Cuando Juanma Lillo y Sampaoli le propusieron que se alistase en el Sevilla sintió que su sueño de jugar en LaLiga por fin se cumpliría. Le prometieron hacer un proyecto a su medida. Estaba a punto de firmar cuando Nasser al-Khelaifi, presidente del PSG, contactó con su agente. Convencido de que su futuro estaba en Sevilla, y pensando en un modo elegante de provocar un rechazo, pidió un salario de un millón de euros al mes. Pensó que nunca se lo darían. Para su sorpresa, Al-Khelaifi le dijo que sí. Firmó por dos años.
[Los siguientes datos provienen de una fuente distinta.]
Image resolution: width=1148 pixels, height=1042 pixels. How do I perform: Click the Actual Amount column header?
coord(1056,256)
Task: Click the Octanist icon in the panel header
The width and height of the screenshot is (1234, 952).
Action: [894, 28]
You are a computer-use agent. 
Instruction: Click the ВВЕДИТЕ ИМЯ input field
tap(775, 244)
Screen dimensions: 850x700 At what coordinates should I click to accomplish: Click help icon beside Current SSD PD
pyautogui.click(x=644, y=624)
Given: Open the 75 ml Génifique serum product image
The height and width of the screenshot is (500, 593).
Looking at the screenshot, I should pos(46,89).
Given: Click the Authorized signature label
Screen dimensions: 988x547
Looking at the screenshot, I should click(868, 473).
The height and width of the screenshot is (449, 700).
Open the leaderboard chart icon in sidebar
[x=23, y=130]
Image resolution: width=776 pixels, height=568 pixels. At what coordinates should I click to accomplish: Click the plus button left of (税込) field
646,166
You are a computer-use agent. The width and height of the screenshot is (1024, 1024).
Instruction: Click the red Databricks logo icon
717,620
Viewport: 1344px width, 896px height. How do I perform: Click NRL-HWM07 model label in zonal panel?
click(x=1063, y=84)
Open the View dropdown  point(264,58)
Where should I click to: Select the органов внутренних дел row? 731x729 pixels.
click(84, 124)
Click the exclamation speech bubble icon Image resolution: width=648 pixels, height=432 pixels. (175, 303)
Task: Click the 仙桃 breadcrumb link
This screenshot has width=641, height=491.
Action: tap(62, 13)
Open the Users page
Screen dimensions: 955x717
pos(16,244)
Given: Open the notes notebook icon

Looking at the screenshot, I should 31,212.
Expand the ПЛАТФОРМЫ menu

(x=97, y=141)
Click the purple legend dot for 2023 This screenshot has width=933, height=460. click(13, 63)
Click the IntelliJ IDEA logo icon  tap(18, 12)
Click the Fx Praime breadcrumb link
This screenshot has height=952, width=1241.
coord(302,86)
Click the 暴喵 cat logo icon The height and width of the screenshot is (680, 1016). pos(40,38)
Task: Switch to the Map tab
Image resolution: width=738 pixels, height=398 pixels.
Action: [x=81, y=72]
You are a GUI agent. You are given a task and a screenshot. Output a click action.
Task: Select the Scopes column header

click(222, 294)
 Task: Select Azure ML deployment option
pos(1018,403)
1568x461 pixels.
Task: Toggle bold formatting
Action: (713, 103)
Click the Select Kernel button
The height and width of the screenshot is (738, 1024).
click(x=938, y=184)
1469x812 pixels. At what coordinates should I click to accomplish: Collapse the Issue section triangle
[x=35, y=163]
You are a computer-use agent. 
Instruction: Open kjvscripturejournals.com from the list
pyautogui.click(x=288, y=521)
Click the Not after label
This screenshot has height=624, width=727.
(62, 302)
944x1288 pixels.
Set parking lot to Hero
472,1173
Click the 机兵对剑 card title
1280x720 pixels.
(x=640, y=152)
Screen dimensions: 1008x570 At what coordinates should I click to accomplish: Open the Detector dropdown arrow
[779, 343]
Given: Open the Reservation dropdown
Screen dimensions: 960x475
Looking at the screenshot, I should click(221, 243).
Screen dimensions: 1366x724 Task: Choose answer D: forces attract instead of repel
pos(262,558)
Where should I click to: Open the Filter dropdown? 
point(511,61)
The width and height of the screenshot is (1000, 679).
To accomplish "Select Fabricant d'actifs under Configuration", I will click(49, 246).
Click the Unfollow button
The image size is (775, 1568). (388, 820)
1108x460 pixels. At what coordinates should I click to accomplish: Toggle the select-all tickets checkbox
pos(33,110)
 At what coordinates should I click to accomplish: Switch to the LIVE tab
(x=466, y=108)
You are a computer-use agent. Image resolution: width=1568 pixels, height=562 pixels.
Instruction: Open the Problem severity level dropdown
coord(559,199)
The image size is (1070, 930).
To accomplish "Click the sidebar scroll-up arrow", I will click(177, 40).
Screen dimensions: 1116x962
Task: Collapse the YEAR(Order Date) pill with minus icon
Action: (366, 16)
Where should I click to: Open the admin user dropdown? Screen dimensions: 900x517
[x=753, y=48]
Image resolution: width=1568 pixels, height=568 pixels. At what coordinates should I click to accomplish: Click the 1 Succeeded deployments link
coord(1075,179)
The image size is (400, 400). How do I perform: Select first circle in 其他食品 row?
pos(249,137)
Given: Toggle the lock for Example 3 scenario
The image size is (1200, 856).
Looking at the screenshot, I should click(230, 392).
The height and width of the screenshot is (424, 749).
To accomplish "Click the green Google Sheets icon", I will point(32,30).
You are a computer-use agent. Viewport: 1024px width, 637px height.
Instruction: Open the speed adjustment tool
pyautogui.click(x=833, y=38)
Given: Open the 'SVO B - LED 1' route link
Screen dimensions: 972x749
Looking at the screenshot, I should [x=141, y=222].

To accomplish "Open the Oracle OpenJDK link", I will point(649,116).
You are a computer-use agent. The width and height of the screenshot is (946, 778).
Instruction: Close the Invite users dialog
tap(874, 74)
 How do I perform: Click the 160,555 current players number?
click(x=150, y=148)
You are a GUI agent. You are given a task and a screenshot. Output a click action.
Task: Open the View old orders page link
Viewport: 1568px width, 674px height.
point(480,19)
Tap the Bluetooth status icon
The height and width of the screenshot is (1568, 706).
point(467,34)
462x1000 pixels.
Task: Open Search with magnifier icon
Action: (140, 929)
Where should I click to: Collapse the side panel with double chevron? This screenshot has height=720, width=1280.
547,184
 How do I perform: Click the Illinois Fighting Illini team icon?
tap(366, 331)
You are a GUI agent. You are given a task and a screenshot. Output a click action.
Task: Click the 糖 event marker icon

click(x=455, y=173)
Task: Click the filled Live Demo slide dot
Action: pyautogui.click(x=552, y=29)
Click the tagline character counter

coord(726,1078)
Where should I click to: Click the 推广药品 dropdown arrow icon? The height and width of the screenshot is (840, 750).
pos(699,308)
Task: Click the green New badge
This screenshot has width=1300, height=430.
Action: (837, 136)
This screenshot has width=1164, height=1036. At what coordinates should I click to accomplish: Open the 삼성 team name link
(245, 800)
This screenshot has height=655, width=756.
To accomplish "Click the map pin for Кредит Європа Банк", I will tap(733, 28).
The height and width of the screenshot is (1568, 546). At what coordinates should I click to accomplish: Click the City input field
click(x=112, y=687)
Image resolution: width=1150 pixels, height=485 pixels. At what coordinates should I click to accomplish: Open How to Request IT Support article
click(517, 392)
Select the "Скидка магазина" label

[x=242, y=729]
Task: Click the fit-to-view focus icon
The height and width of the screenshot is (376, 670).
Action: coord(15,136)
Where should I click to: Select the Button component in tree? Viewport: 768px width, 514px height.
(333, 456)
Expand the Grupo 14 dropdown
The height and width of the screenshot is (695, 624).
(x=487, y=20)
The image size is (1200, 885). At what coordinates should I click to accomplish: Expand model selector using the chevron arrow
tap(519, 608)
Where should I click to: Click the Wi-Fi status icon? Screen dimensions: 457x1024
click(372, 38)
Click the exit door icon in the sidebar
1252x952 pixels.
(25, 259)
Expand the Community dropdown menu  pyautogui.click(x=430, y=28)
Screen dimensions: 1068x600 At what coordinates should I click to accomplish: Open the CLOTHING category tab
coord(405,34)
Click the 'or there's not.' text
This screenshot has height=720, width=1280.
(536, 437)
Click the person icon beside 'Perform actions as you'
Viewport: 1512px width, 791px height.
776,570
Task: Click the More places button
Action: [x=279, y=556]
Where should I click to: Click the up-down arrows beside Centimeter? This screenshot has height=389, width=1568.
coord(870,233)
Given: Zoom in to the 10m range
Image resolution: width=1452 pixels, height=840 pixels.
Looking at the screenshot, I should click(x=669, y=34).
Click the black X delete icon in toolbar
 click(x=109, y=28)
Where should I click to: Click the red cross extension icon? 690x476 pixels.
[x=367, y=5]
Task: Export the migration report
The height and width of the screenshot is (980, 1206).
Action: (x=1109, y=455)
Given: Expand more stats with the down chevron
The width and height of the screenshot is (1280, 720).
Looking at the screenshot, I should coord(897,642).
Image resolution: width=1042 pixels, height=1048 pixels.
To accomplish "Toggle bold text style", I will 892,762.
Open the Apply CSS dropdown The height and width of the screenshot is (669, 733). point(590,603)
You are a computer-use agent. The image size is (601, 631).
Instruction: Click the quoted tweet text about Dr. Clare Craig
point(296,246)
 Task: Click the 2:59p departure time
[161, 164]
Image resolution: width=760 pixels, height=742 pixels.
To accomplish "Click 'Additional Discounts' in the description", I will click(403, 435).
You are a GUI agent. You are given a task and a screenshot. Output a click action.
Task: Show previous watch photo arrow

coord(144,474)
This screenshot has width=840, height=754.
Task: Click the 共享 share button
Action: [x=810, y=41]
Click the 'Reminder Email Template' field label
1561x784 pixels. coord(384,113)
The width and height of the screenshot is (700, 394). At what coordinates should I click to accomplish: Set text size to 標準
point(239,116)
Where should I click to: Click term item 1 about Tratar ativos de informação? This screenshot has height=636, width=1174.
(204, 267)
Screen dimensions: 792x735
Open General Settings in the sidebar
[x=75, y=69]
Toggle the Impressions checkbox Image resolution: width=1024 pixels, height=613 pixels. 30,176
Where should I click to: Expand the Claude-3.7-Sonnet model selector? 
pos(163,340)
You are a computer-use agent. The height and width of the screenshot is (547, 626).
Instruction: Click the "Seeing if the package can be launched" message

Cuentan en el vestuario del PSG que los jugadores se asombraron ante la desfachatez, la espontaneidad, y el espíritu libérrimo del recién llegado. Durante un entrenamiento, el técnico, Unai Emery, se alarmó al verle regatear sin freno. “¿Quién te crees que eres? ¿Messi?”, le inquirió. A lo que Ben Arfa replicó: “¿Y tú quién te crees? ¿Guardiola?”.
Sus apariciones en el PSG se entrecortaron. En la temporada 2017-18 no jugó ni un partido. Los dirigentes intentaron presionarle para que rescindiera su contrato pero él prefirió cumplirlo. Permaneció un año sin jugar. En el verano de 2018 fichó por el Rennes y lo llevó a la conquista de la Copa de Francia. En la final derrotó al PSG. Se fue de vacaciones acariciando la idea de acabar su carrera en el equipo más atrevido que se encontró en Liga Europa: el Betis de Setién.
Pensó que tendría ofertas pero no le llegaron tantas, ni tan buenas. Se quedó sin club, convencido de dejar el fútbol o de jugar en España. Dos décadas después de sentir la llamada y ocho meses después de disputar su último partido, el destino le ha empujado a Valladolid.